• WHAT YOU ARE ASKED TO DO
The answer must consist solely of the lines from the one with "This screenshot has" through the last line of the data, copied exactly, with no pictures.
=== RECORDS FOR THE EXERCISE ===
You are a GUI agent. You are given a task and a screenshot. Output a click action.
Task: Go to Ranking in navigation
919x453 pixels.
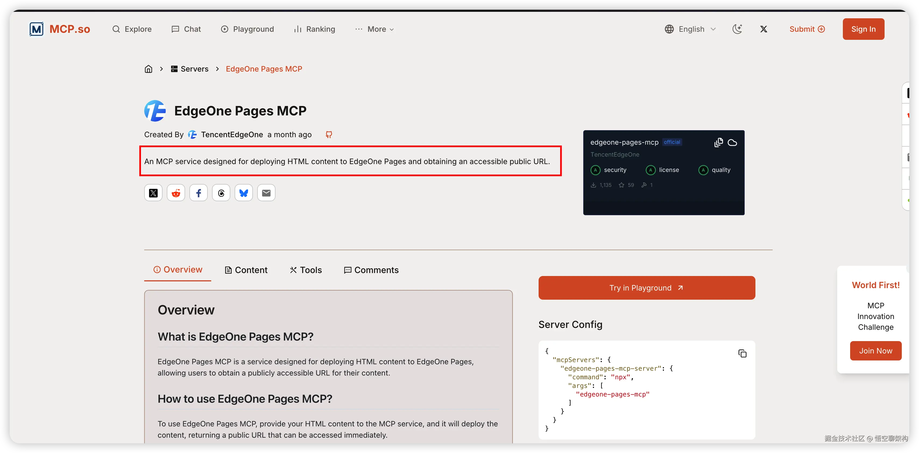[315, 29]
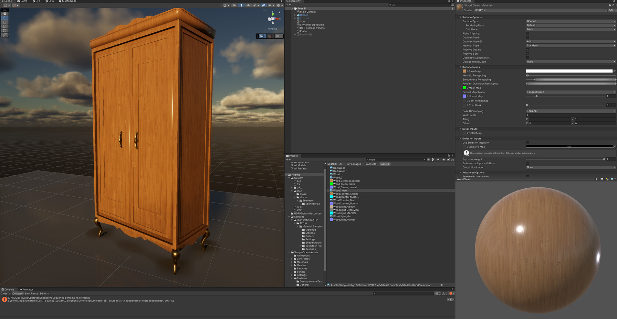Click the Persp scene gizmo to change view
The image size is (617, 319).
(x=272, y=29)
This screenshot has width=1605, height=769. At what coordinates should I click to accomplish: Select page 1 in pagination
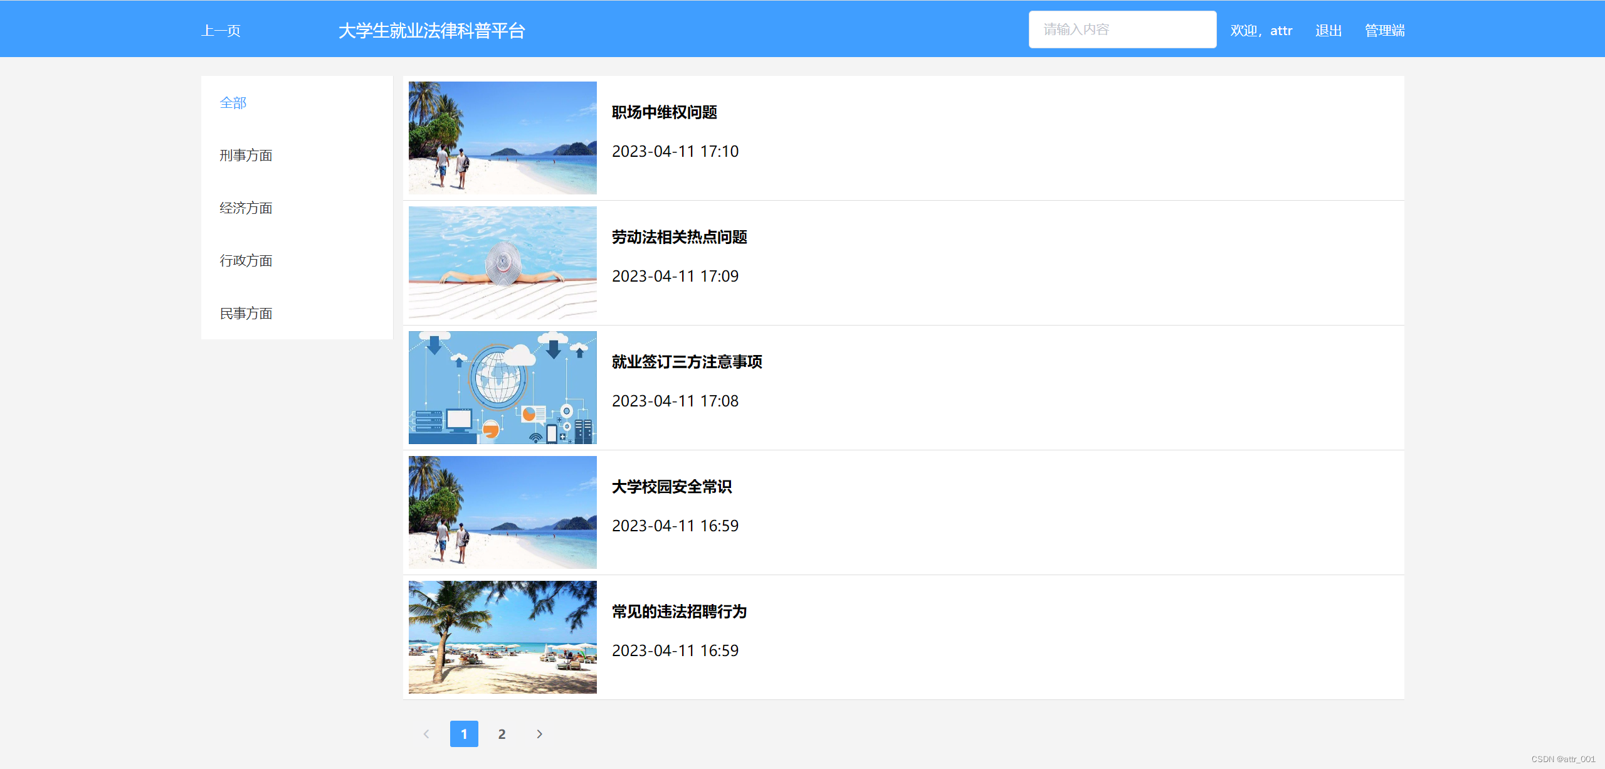464,734
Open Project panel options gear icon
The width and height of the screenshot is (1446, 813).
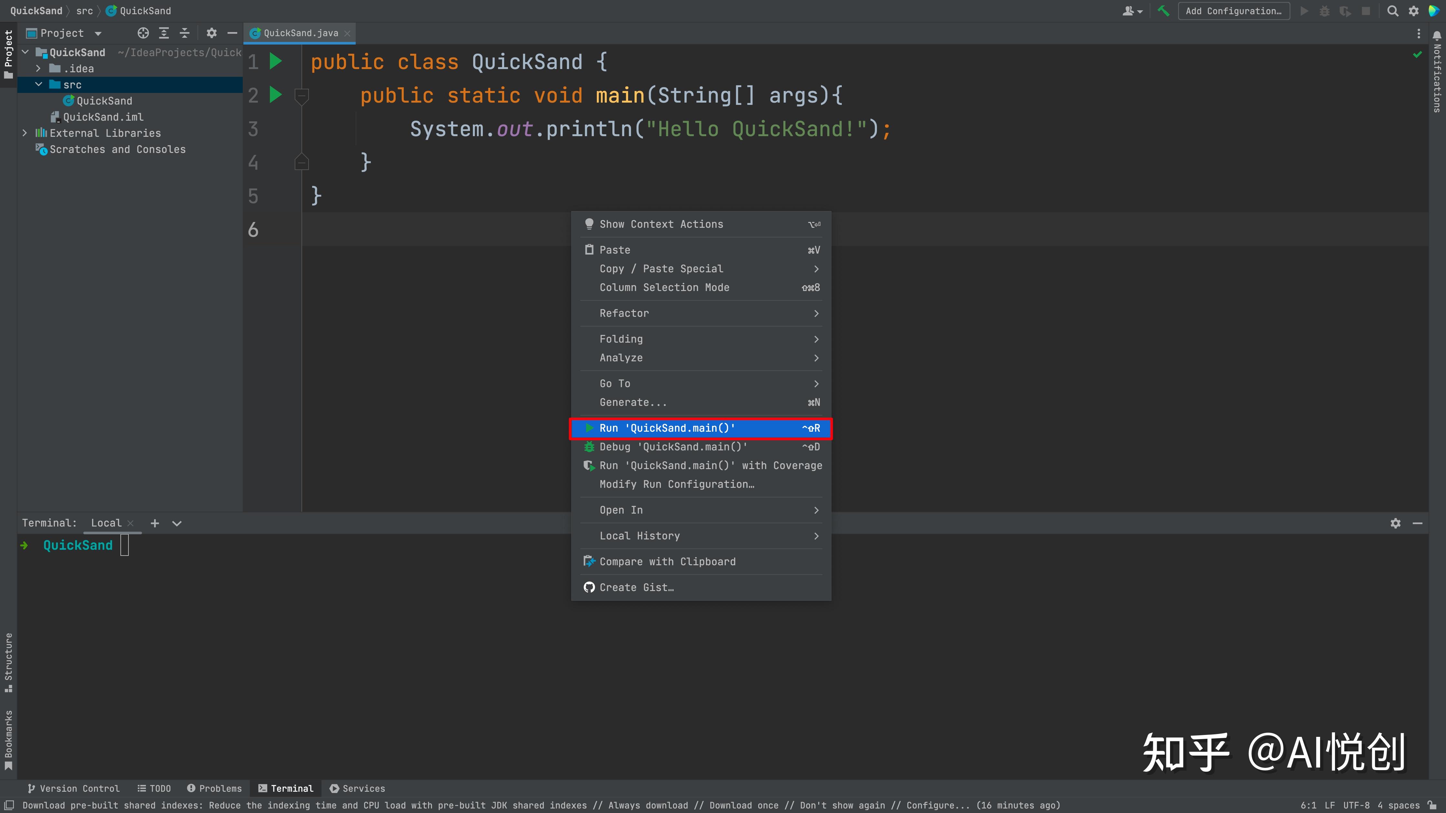(211, 33)
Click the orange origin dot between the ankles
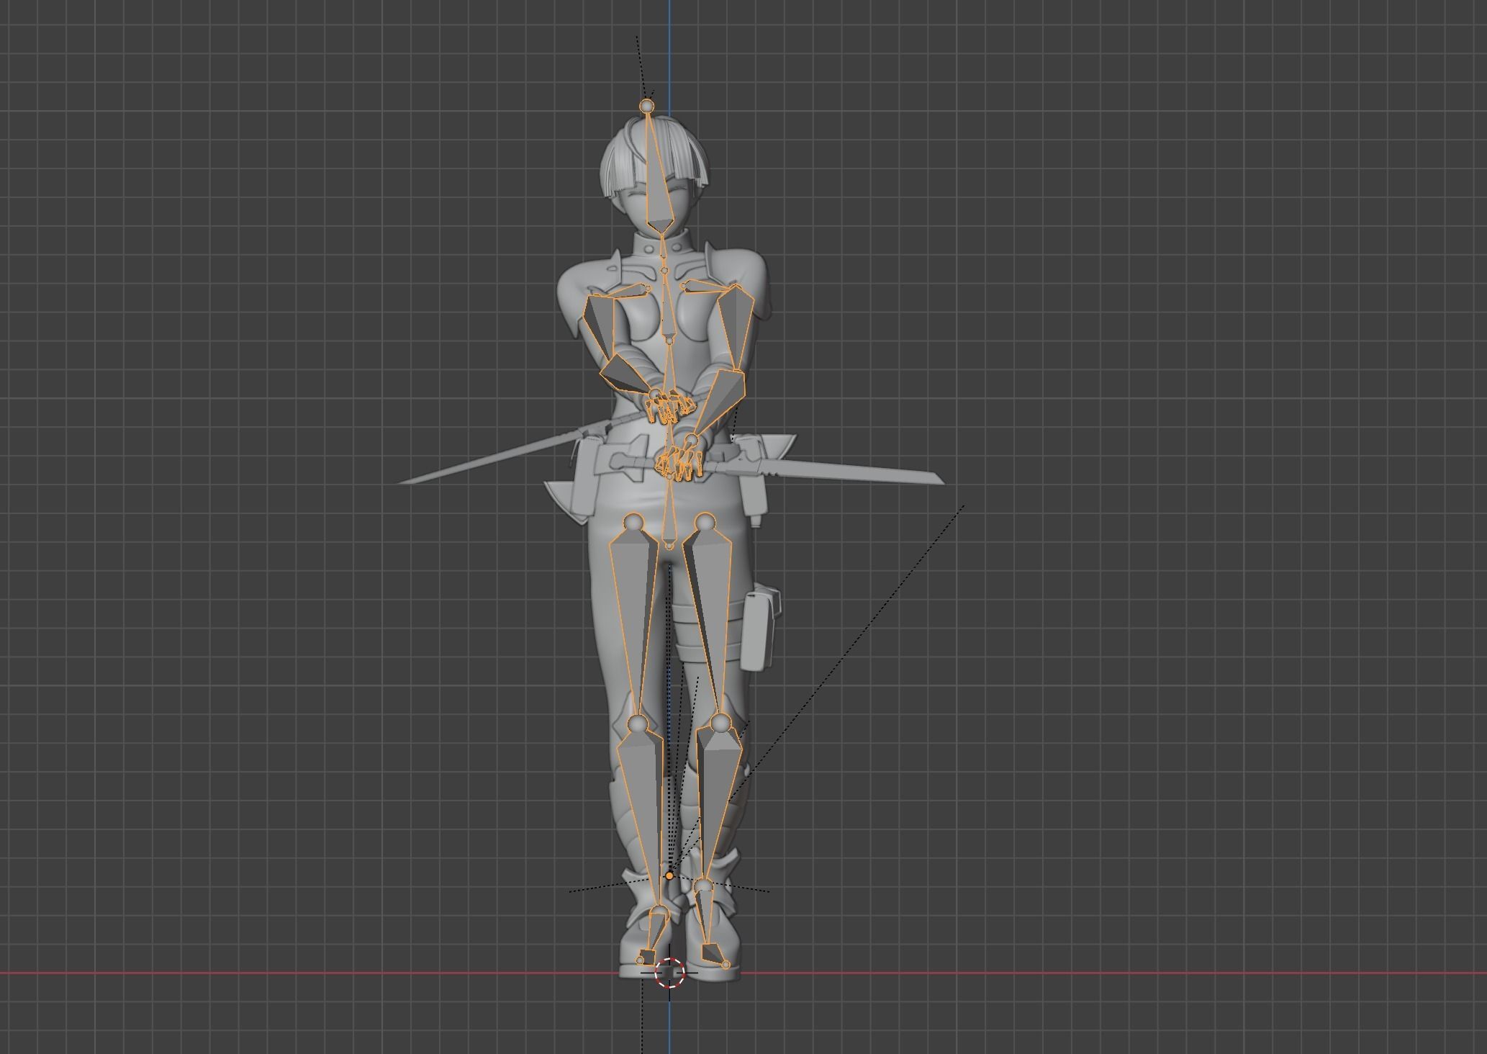Viewport: 1487px width, 1054px height. coord(669,875)
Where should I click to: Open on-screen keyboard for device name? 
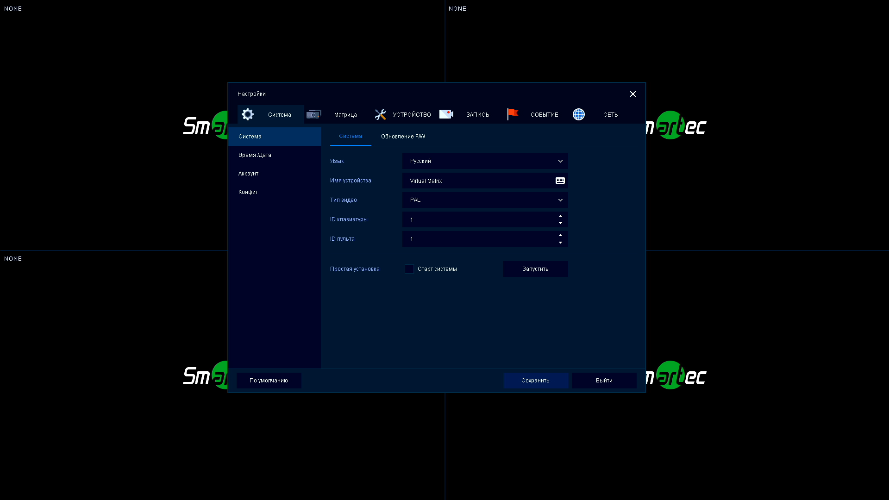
===
• THE COMPLETED TASK
This screenshot has width=1605, height=769. At what coordinates should I click to accomplish: Select page 1 in pagination
464,734
Open Project panel options gear icon
The width and height of the screenshot is (1446, 813).
(211, 33)
Click the orange origin dot between the ankles
Viewport: 1487px width, 1054px height. coord(669,875)
Where should I click to: Open on-screen keyboard for device name? 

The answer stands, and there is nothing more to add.